The accused is said to have taught North Korean officials to evade U.S. sanctions by trading cryptocurrency.

• September 27, 2021
Virgil Griffith
Virgil Griffith [Photo credit: SLATE]

Virgil Griffith, a 38-year-old United States citizen and Singapore resident, has pleaded guilty to supporting North Korea to evade U.S. sanctions.

U.S. prosecutor Audrey Stauss says Mr Griffith provided technical advice to North Koreans on cryptocurrency, jeopardising the U.S. national security and undermining sanctions that congress and the president placed on North Korea.

Without a license from the Department of the Treasury’s Office of Foreign Assets Control (OFAC), U.S. citizens are not allowed to export goods, services, or technology to North Korea under the IEEPA and Executive Order 13466.

“As he admitted in court today, Virgil Griffith agreed to help one of our nation’s most dangerous foreign adversaries, North Korea.

“Griffith worked with others to provide cryptocurrency services to North Korea and assist North Korea in evading sanctions and travelled to North Korea to do so.

“In the process, Griffith jeopardized the national security of the United States by undermining the sanctions that both Congress and the President have enacted to place maximum pressure on the threat posed by North Korea’s treacherous regime,” Mr Stauss said. 

A cryptocurrency expert, Mr Griffith is accused of creating plans in 2018 to assist North Korean officials by establishing cryptocurrency infrastructure there, including mining cryptocurrency.
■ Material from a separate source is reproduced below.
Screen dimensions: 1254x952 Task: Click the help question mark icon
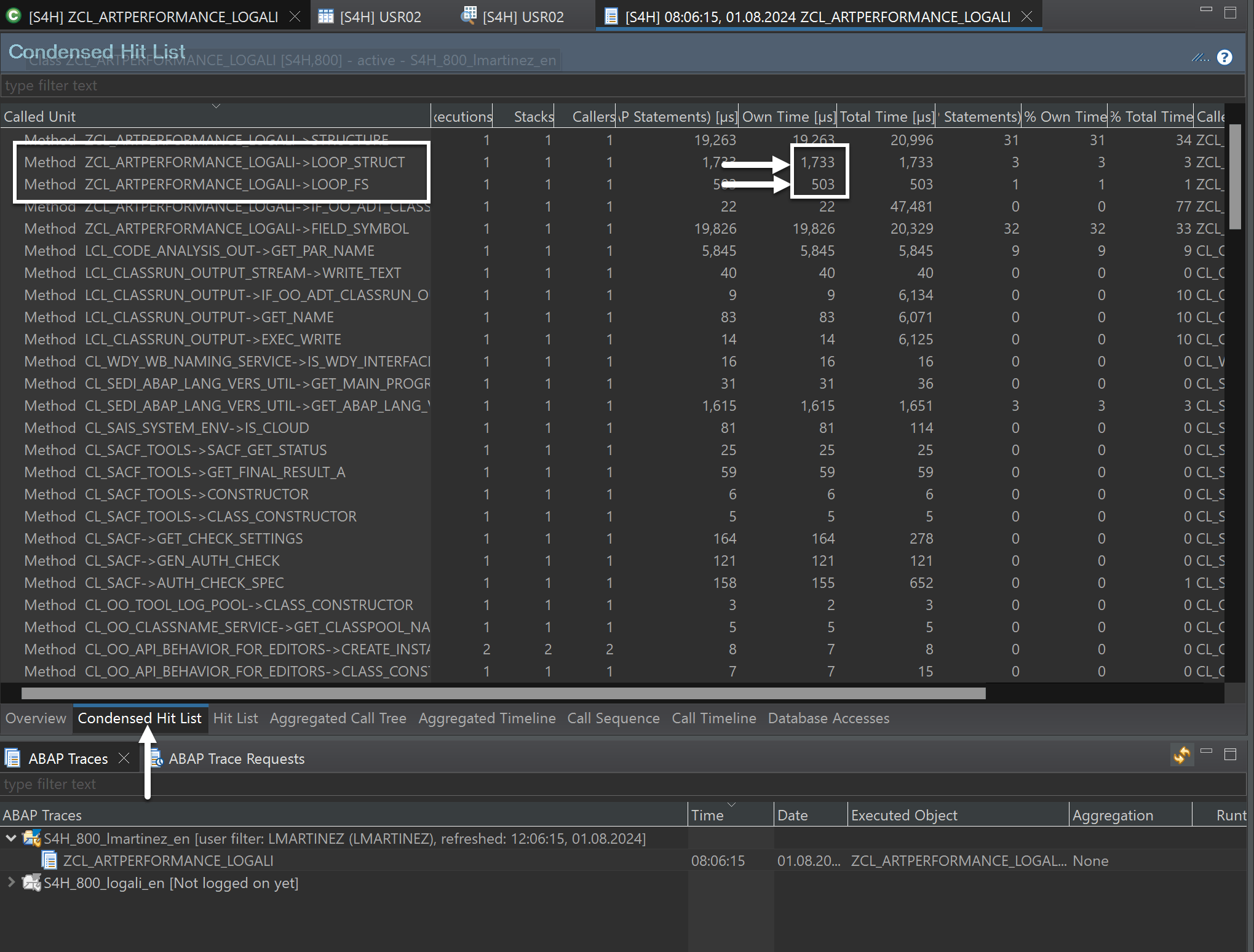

The statement said he was well aware that North Korea might use these services to dodge and circumvent U.S. sanctions and fund its nuclear weapons program and other criminal actions.

Mr Griffith was said to have in April 2019, attended the “Pyongyang Blockchain and Cryptocurrency Conference after the U.S. Department of State denied him permission.

At the conference, Mr Griffith delivered presentations, and according to the statement, “knowing that doing so violated sanctions against the DPRK.”

He is accused of providing instructions to North Korea on how to use blockchain and cryptocurrency technology to launder money and evade sanctions.

Mr Griffith’s presentations “focused on, among other things, how blockchain technology such as “smart contracts” could be used to benefit the DPRK, including in nuclear weapons negotiations with the United States,” the statement added.

After the conference, Mr Griffith was said to have pursued plans to facilitate the exchange of cryptocurrency between North and South Korea, despite knowing that assisting with such an exchange would violate the U.S. imposed sanctions.

He was said to have also attempted to recruit other U.S. citizens to “travel to North Korea and provide similar services to DPRK persons, and attempted to broker introductions for the DPRK to other cryptocurrency and blockchain service providers,” the statement said.

If convicted, Mr Griffith faces up to twenty years imprisonment.